Requirement >>
Among the lines below, keep only those from the one containing "1916x909 pixels." through the one containing "Click the horizontal", and reproduce them exactly.

Segment Start: Data for processing

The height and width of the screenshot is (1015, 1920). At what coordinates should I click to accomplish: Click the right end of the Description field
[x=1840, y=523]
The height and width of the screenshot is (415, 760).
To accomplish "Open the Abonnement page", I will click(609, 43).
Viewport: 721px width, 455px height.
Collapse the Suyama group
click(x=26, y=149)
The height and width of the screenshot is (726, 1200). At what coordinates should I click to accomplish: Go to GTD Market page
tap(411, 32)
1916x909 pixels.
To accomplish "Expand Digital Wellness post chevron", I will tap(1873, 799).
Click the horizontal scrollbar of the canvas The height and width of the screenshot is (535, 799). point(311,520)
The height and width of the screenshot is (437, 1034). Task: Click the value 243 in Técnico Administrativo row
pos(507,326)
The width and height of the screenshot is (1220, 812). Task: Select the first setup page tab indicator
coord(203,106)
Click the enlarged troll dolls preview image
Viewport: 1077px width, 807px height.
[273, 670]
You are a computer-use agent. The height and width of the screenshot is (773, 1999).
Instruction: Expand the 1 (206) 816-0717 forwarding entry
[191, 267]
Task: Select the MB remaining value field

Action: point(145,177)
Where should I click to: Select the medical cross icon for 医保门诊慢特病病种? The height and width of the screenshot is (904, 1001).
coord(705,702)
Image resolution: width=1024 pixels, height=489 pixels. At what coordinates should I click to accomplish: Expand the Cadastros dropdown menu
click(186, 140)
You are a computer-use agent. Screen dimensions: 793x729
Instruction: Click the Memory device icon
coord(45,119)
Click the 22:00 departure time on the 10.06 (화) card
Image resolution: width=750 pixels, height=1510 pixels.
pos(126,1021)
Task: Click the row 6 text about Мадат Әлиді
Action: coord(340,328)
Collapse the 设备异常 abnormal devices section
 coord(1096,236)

Segment End: Data for processing

Your solution >>
1916x909 pixels.
To accomplish "Expand Digital Wellness post chevron", I will tap(1873, 799).
Click the horizontal scrollbar of the canvas The height and width of the screenshot is (535, 799). point(311,520)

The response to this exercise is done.